» Requisitos:
1 > Según el extracto que sigue, ¿por qué son las formas, y no los contenidos, las que definen el destino histórico de un gobernante? Responde en una a tres oraciones.
2 > Resume en dos oraciones el extracto que aparece más abajo.
3 > Contesta estas preguntas sobre el extracto que sigue:
(a) ¿Desde qué año se ha generado en España la práctica de gobierno que menciona?
(b) ¿Qué es lo único que importa al ciudadano?
(c) ¿En qué puede quedar el ejercicio electoral si no se limitan las prerrogativas de quienes ejercen el mando?

-------- Extracto del documento

A la larga, no son los contenidos los que definen el destino histórico de un gobernante. Son las formas. Porque forma es el Estado, a cuya sola administración atañe su tarea. Y porque, al fin, en esa red de formas reguladas se decide lo único que al ciudadano importa: la garantía plena de su independencia respecto del Estado mismo.

La ausencia de tradiciones parlamentarias arraigadas en la España de los últimos dos siglos ha generado, desde 1978, una práctica de gobierno estrictamente inversa. Estado democrático, en el sentido más fuerte del término, es aquel que sabe que su fortalecimiento pasa por el metódico y permanente recorte de sus excesos de poder sobre los ciudadanos. Y que eso exige, como condición primera, la limitación de las prerrogativas inmensas de aquellos que ejercen el mando. Sin eso, todo lo demás –y, ante todo, el ejercicio electoral mismo– queda en poco más que una liturgia, cuando no en una vulgar coartada.

----------------
-------- Datos almacenados

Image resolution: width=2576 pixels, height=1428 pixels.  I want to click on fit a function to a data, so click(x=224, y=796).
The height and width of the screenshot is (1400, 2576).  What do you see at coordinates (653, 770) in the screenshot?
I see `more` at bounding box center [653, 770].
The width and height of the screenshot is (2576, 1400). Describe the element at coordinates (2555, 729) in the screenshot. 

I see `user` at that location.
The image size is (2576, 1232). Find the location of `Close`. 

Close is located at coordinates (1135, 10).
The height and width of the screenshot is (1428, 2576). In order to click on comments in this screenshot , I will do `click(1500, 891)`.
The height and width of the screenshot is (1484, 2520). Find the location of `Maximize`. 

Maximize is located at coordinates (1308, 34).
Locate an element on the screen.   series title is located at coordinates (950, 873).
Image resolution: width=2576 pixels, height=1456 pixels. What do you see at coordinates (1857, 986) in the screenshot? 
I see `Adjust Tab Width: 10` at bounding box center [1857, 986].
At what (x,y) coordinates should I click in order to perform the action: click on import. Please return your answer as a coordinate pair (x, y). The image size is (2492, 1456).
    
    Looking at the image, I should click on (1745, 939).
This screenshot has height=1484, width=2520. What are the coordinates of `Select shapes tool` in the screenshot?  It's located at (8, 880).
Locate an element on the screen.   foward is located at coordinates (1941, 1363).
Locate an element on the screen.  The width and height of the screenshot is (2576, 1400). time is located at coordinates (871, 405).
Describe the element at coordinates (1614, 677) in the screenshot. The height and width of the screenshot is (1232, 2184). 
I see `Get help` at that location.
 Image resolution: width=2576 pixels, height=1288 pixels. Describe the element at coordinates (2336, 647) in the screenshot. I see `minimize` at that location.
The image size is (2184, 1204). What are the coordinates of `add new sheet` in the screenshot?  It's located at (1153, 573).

----------------

» En respuesta:
1 > Porque el Estado es forma, y la tarea del gobernante atañe solo a su administración. Además, en esa red de formas reguladas se decide lo único que importa al ciudadano: la garantía plena de su independencia respecto del propio Estado.

2 > Según el extracto, el destino histórico de un gobernante lo definen las formas y no los contenidos, porque en ellas se decide la garantía de la independencia del ciudadano frente al Estado. Un Estado democrático se fortalece recortando sus excesos de poder sobre los ciudadanos y limitando las prerrogativas de quienes mandan, pues sin ello hasta el ejercicio electoral queda en poco más que una liturgia.

3 >
(a) Desde 1978.
(b) La garantía plena de su independencia respecto del Estado mismo.
(c) En poco más que una liturgia, cuando no en una vulgar coartada.